■ **PROBLEM STATEMENT**: Convert the records below into a JSON list of strings, one string per line, omitting blank lines.

■ **Raw records**:
%%

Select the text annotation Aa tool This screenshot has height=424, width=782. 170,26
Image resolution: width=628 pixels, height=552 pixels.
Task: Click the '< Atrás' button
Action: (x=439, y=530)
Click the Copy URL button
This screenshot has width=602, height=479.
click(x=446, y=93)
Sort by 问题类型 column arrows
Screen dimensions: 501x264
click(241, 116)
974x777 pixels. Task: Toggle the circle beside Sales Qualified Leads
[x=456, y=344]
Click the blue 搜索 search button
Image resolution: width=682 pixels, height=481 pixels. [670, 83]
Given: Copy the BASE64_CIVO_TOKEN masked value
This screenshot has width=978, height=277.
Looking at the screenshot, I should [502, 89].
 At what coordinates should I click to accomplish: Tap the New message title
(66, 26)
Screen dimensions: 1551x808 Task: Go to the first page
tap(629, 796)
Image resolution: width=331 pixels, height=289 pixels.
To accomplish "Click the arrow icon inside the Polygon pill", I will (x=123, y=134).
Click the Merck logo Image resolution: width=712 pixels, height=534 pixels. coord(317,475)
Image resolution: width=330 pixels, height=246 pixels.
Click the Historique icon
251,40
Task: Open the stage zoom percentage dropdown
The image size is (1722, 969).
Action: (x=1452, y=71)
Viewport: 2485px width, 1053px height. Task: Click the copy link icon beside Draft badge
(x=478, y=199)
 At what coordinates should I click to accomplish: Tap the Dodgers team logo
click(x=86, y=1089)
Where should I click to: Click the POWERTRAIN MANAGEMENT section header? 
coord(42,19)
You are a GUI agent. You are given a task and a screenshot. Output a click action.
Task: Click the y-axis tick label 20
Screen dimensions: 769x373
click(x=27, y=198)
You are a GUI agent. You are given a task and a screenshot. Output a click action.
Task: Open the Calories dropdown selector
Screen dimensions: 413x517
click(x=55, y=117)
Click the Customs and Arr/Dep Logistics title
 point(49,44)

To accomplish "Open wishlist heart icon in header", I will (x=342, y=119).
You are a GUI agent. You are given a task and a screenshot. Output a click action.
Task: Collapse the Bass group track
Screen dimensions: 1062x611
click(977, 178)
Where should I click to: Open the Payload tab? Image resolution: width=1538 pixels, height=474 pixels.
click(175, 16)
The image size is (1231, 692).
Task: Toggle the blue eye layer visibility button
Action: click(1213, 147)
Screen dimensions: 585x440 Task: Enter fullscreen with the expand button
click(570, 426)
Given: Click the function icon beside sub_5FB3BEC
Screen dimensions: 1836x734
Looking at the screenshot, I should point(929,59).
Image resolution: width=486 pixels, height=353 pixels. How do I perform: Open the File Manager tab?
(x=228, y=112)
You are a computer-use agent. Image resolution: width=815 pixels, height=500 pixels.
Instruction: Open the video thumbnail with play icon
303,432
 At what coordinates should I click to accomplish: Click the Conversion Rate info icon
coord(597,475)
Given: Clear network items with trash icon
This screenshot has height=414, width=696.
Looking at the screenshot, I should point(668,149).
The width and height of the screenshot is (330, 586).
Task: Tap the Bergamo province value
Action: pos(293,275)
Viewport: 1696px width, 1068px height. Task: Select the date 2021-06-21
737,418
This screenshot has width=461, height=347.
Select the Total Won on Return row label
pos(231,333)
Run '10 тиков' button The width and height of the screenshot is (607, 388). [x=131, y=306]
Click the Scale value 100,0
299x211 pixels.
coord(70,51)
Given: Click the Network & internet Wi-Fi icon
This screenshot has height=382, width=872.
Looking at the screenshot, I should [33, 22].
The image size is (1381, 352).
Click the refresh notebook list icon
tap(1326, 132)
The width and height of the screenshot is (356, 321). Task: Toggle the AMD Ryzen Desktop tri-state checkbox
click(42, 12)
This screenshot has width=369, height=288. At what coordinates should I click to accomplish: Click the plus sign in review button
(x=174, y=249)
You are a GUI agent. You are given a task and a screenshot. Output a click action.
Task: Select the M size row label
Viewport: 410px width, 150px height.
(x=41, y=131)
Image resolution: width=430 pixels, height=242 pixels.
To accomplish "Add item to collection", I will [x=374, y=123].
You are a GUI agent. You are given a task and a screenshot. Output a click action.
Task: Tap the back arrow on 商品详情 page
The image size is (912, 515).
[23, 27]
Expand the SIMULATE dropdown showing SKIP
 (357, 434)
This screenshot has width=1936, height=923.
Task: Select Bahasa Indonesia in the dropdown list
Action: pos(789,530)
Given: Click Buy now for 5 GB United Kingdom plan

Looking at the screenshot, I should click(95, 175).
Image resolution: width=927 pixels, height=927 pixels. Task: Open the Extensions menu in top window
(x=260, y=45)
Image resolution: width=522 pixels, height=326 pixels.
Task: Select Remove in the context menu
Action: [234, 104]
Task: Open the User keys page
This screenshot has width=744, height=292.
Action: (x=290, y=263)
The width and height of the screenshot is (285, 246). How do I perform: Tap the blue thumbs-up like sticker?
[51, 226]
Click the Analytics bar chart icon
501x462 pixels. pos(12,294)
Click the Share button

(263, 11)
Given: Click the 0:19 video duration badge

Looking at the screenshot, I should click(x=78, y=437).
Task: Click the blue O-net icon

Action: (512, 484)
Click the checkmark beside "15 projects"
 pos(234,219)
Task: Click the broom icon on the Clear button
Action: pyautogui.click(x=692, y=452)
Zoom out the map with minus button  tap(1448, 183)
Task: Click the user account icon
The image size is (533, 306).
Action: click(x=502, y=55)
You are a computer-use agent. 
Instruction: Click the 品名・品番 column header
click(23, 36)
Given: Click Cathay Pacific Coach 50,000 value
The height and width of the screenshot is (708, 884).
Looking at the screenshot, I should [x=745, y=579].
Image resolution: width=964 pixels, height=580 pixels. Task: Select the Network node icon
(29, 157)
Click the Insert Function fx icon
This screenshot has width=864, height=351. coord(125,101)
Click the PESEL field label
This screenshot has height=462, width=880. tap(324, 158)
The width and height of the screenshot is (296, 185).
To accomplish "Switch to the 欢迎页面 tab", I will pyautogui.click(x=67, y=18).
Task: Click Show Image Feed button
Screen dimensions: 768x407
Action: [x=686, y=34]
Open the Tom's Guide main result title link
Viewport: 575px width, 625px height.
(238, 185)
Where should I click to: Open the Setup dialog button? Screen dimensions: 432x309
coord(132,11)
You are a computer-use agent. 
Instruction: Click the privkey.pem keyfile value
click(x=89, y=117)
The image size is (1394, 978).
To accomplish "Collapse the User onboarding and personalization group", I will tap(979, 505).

%%

■ **TASK RESPONSE**:
[
  "Select the text annotation Aa tool This screenshot has height=424, width=782. 170,26",
  "Image resolution: width=628 pixels, height=552 pixels.",
  "Task: Click the '< Atrás' button",
  "Action: (x=439, y=530)",
  "Click the Copy URL button",
  "This screenshot has width=602, height=479.",
  "click(x=446, y=93)",
  "Sort by 问题类型 column arrows",
  "Screen dimensions: 501x264",
  "click(241, 116)",
  "974x777 pixels. Task: Toggle the circle beside Sales Qualified Leads",
  "[x=456, y=344]",
  "Click the blue 搜索 search button",
  "Image resolution: width=682 pixels, height=481 pixels. [670, 83]",
  "Given: Copy the BASE64_CIVO_TOKEN masked value",
  "This screenshot has width=978, height=277.",
  "Looking at the screenshot, I should [502, 89].",
  " At what coordinates should I click to accomplish: Tap the New message title",
  "(66, 26)",
  "Screen dimensions: 1551x808 Task: Go to the first page",
  "tap(629, 796)",
  "Image resolution: width=331 pixels, height=289 pixels.",
  "To accomplish \"Click the arrow icon inside the Polygon pill\", I will (x=123, y=134).",
  "Click the Merck logo Image resolution: width=712 pixels, height=534 pixels. coord(317,475)",
  "Image resolution: width=330 pixels, height=246 pixels.",
  "Click the Historique icon",
  "251,40",
  "Task: Open the stage zoom percentage dropdown",
  "The image size is (1722, 969).",
  "Action: (x=1452, y=71)",
  "Viewport: 2485px width, 1053px height. Task: Click the copy link icon beside Draft badge",
  "(x=478, y=199)",
  " At what coordinates should I click to accomplish: Tap the Dodgers team logo",
  "click(x=86, y=1089)",
  "Where should I click to: Click the POWERTRAIN MANAGEMENT section header? ",
  "coord(42,19)",
  "You are a GUI agent. You are given a task and a screenshot. Output a click action.",
  "Task: Click the y-axis tick label 20",
  "Screen dimensions: 769x373",
  "click(x=27, y=198)",
  "You are a GUI agent. You are given a task and a screenshot. Output a click action.",
  "Task: Open the Calories dropdown selector",
  "Screen dimensions: 413x517",
  "click(x=55, y=117)",
  "Click the Customs and Arr/Dep Logistics title",
  " point(49,44)",
  "To accomplish \"Open wishlist heart icon in header\", I will (x=342, y=119).",
  "You are a GUI agent. You are given a task and a screenshot. Output a click action.",
  "Task: Collapse the Bass group track",
  "Screen dimensions: 1062x611",
  "click(977, 178)",
  "Where should I click to: Open the Payload tab? Image resolution: width=1538 pixels, height=474 pixels.",
  "click(175, 16)",
  "The image size is (1231, 692).",
  "Task: Toggle the blue eye layer visibility button",
  "Action: click(1213, 147)",
  "Screen dimensions: 585x440 Task: Enter fullscreen with the expand button",
  "click(570, 426)",
  "Given: Click the function icon beside sub_5FB3BEC",
  "Screen dimensions: 1836x734",
  "Looking at the screenshot, I should point(929,59).",
  "Image resolution: width=486 pixels, height=353 pixels. How do I perform: Open the File Manager tab?",
  "(x=228, y=112)",
  "You are a computer-use agent. Image resolution: width=815 pixels, height=500 pixels.",
  "Instruction: Open the video thumbnail with play icon",
  "303,432",
  " At what coordinates should I click to accomplish: Click the Conversion Rate info icon",
  "coord(597,475)",
  "Given: Clear network items with trash icon",
  "This screenshot has height=414, width=696.",
  "Looking at the screenshot, I should point(668,149).",
  "The width and height of the screenshot is (330, 586).",
  "Task: Tap the Bergamo province value",
  "Action: pos(293,275)",
  "Viewport: 1696px width, 1068px height. Task: Select the date 2021-06-21",
  "737,418",
  "This screenshot has width=461, height=347.",
  "Select the Total Won on Return row label",
  "pos(231,333)",
  "Run '10 тиков' button The width and height of the screenshot is (607, 388). [x=131, y=306]",
  "Click the Scale value 100,0",
  "299x211 pixels.",
  "coord(70,51)",
  "Given: Click the Network & internet Wi-Fi icon",
  "This screenshot has height=382, width=872.",
  "Looking at the screenshot, I should [33, 22].",
  "The image size is (1381, 352).",
  "Click the refresh notebook list icon",
  "tap(1326, 132)",
  "The width and height of the screenshot is (356, 321). Task: Toggle the AMD Ryzen Desktop tri-state checkbox",
  "click(42, 12)",
  "This screenshot has width=369, height=288. At what coordinates should I click to accomplish: Click the plus sign in review button",
  "(x=174, y=249)",
  "You are a GUI agent. You are given a task and a screenshot. Output a click action.",
  "Task: Select the M size row label",
  "Viewport: 410px width, 150px height.",
  "(x=41, y=131)",
  "Image resolution: width=430 pixels, height=242 pixels.",
  "To accomplish \"Add item to collection\", I will [x=374, y=123].",
  "You are a GUI agent. You are given a task and a screenshot. Output a click action.",
  "Task: Tap the back arrow on 商品详情 page",
  "The image size is (912, 515).",
  "[23, 27]",
  "Expand the SIMULATE dropdown showing SKIP",
  " (357, 434)",
  "This screenshot has width=1936, height=923.",
  "Task: Select Bahasa Indonesia in the dropdown list",
  "Action: pos(789,530)",
  "Given: Click Buy now for 5 GB United Kingdom plan",
  "Looking at the screenshot, I should click(95, 175).",
  "Image resolution: width=927 pixels, height=927 pixels. Task: Open the Extensions menu in top window",
  "(x=260, y=45)",
  "Image resolution: width=522 pixels, height=326 pixels.",
  "Task: Select Remove in the context menu",
  "Action: [234, 104]",
  "Task: Open the User keys page",
  "This screenshot has width=744, height=292.",
  "Action: (x=290, y=263)",
  "The width and height of the screenshot is (285, 246). How do I perform: Tap the blue thumbs-up like sticker?",
  "[51, 226]",
  "Click the Analytics bar chart icon",
  "501x462 pixels. pos(12,294)",
  "Click the Share button",
  "(263, 11)",
  "Given: Click the 0:19 video duration badge",
  "Looking at the screenshot, I should click(x=78, y=437).",
  "Task: Click the blue O-net icon",
  "Action: (512, 484)",
  "Click the checkmark beside \"15 projects\"",
  " pos(234,219)",
  "Task: Click the broom icon on the Clear button",
  "Action: pyautogui.click(x=692, y=452)",
  "Zoom out the map with minus button  tap(1448, 183)",
  "Task: Click the user account icon",
  "The image size is (533, 306).",
  "Action: click(x=502, y=55)",
  "You are a computer-use agent. ",
  "Instruction: Click the 品名・品番 column header",
  "click(23, 36)",
  "Given: Click Cathay Pacific Coach 50,000 value",
  "The height and width of the screenshot is (708, 884).",
  "Looking at the screenshot, I should [x=745, y=579].",
  "Image resolution: width=964 pixels, height=580 pixels. Task: Select the Network node icon",
  "(29, 157)",
  "Click the Insert Function fx icon",
  "This screenshot has width=864, height=351. coord(125,101)",
  "Click the PESEL field label",
  "This screenshot has height=462, width=880. tap(324, 158)",
  "The width and height of the screenshot is (296, 185).",
  "To accomplish \"Switch to the 欢迎页面 tab\", I will pyautogui.click(x=67, y=18).",
  "Task: Click Show Image Feed button",
  "Screen dimensions: 768x407",
  "Action: [x=686, y=34]",
  "Open the Tom's Guide main result title link",
  "Viewport: 575px width, 625px height.",
  "(238, 185)",
  "Where should I click to: Open the Setup dialog button? Screen dimensions: 432x309",
  "coord(132,11)",
  "You are a computer-use agent. ",
  "Instruction: Click the privkey.pem keyfile value",
  "click(x=89, y=117)",
  "The image size is (1394, 978).",
  "To accomplish \"Collapse the User onboarding and personalization group\", I will tap(979, 505)."
]